Records for processing -
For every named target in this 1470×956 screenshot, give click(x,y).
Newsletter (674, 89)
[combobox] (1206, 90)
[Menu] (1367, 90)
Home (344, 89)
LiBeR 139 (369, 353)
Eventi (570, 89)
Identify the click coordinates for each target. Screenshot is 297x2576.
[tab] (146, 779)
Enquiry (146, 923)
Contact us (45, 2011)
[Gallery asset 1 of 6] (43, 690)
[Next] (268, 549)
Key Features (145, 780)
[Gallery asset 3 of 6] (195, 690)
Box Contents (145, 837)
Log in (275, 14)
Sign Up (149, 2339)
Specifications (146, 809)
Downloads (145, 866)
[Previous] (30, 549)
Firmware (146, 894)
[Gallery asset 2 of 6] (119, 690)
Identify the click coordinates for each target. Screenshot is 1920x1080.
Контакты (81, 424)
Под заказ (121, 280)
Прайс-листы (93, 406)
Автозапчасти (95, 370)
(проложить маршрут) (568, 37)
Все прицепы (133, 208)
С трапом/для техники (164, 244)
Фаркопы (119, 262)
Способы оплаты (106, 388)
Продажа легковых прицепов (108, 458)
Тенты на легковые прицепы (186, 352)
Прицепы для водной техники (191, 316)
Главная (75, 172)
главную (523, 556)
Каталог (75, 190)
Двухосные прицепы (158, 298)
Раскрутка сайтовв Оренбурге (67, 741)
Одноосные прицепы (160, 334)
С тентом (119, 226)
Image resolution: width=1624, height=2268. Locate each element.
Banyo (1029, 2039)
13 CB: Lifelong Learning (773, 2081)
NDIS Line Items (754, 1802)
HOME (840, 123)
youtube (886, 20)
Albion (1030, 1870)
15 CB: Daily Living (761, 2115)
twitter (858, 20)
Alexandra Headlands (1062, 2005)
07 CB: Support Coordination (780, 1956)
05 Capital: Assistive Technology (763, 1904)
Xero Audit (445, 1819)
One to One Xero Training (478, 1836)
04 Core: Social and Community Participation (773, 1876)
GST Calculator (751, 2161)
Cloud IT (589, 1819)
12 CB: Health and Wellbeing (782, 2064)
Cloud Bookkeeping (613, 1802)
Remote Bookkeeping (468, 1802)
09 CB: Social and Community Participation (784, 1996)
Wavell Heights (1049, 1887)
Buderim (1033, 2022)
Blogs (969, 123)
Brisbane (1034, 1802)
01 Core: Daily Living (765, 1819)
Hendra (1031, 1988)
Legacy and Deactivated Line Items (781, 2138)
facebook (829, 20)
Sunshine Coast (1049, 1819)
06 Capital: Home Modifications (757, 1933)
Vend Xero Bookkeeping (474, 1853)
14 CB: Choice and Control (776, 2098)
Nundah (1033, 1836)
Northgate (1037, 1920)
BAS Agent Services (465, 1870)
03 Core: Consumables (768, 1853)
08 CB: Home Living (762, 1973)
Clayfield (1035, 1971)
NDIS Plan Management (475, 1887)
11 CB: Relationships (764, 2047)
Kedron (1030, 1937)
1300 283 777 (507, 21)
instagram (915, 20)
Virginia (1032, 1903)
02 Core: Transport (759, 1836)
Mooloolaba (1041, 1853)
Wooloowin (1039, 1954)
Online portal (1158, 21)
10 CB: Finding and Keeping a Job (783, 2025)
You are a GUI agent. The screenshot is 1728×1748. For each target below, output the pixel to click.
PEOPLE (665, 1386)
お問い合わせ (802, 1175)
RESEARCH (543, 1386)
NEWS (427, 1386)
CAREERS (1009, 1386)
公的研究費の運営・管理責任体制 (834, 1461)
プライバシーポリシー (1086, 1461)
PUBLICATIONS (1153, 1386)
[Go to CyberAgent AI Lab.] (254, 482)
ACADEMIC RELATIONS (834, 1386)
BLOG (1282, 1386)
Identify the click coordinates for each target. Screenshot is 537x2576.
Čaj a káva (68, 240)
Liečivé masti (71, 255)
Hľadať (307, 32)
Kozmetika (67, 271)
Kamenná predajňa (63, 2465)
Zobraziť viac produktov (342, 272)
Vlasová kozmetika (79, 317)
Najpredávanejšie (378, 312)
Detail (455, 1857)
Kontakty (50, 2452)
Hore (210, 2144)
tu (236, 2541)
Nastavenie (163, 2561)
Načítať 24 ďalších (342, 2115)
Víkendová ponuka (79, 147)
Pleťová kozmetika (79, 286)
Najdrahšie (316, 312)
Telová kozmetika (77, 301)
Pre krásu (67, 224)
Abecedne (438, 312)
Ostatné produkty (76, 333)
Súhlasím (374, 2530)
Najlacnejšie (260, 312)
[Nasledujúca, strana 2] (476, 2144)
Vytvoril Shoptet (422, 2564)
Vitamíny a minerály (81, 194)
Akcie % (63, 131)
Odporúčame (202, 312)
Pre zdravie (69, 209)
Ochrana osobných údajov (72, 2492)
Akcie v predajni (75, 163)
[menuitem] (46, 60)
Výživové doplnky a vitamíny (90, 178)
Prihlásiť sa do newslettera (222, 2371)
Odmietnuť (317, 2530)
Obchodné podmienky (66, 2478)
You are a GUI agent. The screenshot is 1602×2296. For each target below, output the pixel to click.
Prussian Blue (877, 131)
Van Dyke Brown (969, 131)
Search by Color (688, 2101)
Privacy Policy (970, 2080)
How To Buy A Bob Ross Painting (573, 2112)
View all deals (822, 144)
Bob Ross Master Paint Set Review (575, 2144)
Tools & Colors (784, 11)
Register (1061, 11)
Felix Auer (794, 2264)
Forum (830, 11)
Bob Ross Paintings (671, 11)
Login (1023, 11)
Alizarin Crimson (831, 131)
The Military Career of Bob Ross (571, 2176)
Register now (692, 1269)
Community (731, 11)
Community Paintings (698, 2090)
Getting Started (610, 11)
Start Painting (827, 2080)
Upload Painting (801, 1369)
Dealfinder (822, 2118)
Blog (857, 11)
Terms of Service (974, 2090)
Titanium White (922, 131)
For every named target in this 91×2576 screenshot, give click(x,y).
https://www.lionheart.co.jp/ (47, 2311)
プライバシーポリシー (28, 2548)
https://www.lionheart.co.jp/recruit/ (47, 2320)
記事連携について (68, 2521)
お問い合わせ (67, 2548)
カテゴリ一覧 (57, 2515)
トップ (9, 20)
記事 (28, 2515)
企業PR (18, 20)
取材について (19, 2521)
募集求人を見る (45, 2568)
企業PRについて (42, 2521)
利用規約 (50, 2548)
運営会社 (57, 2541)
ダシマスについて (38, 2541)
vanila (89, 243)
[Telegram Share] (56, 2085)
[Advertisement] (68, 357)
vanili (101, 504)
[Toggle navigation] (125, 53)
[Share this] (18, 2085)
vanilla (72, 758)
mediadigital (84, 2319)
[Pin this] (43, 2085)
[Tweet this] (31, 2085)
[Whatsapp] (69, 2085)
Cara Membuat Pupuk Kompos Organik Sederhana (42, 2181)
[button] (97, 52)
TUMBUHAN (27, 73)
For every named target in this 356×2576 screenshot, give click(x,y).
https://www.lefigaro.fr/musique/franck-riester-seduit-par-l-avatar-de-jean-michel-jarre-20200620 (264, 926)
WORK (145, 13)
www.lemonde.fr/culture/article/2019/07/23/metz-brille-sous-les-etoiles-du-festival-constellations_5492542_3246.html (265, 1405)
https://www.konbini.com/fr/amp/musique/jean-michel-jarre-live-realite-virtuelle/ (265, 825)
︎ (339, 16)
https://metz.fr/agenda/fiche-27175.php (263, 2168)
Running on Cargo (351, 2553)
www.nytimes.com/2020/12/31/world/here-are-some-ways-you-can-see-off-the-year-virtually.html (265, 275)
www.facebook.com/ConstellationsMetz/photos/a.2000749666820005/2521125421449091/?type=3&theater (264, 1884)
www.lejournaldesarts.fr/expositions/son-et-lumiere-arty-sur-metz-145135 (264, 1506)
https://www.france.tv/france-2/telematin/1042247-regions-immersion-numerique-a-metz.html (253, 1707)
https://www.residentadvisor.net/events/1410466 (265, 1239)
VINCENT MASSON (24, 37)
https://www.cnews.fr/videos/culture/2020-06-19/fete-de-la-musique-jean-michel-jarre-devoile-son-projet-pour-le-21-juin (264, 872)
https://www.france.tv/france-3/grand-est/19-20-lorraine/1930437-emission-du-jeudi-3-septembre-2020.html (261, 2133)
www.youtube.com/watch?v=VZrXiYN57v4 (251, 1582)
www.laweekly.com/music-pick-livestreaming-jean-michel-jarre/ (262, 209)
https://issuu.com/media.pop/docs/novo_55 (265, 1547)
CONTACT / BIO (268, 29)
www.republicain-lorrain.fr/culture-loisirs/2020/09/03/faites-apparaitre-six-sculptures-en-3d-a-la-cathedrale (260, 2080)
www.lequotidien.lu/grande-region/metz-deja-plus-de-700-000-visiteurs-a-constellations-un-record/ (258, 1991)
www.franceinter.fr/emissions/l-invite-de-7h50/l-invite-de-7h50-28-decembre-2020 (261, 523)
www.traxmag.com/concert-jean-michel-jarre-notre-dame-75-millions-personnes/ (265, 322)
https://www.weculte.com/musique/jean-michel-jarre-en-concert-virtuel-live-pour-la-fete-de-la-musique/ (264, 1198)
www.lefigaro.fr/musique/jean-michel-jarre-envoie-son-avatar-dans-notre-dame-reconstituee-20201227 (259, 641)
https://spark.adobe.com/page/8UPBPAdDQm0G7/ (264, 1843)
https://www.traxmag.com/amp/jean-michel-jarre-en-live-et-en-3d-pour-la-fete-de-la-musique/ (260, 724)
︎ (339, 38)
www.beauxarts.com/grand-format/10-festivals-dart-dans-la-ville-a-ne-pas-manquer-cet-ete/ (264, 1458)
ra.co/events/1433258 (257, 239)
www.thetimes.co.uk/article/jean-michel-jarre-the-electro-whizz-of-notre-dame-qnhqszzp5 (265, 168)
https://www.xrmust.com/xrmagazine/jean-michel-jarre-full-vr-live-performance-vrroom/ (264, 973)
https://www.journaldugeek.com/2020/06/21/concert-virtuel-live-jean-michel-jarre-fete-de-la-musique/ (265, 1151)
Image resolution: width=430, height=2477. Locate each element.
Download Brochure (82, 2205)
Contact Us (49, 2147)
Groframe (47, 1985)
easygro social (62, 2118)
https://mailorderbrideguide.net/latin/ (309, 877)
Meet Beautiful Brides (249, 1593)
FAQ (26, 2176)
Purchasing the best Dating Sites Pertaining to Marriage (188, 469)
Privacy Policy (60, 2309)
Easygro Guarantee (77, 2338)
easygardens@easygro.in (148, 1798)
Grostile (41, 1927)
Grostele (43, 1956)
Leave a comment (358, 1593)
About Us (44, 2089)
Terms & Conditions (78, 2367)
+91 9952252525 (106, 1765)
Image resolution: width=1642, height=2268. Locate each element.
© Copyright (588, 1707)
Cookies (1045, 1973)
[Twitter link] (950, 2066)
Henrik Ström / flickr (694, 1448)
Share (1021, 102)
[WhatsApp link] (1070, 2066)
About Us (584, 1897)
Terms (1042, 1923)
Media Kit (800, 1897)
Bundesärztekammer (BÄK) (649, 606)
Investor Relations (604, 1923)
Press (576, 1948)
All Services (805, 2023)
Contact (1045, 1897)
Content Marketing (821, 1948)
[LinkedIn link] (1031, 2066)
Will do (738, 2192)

What needs to be done - Within the data above, the span starting at the line containing "お問い合わせ (67, 2548)" and ending at the line containing "[Advertisement] (68, 357)" is to be retyped exactly, with no other lines.

Result of the task -
お問い合わせ (67, 2548)
カテゴリ一覧 (57, 2515)
トップ (9, 20)
記事 (28, 2515)
企業PR (18, 20)
取材について (19, 2521)
募集求人を見る (45, 2568)
企業PRについて (42, 2521)
利用規約 (50, 2548)
運営会社 (57, 2541)
ダシマスについて (38, 2541)
vanila (89, 243)
[Telegram Share] (56, 2085)
[Advertisement] (68, 357)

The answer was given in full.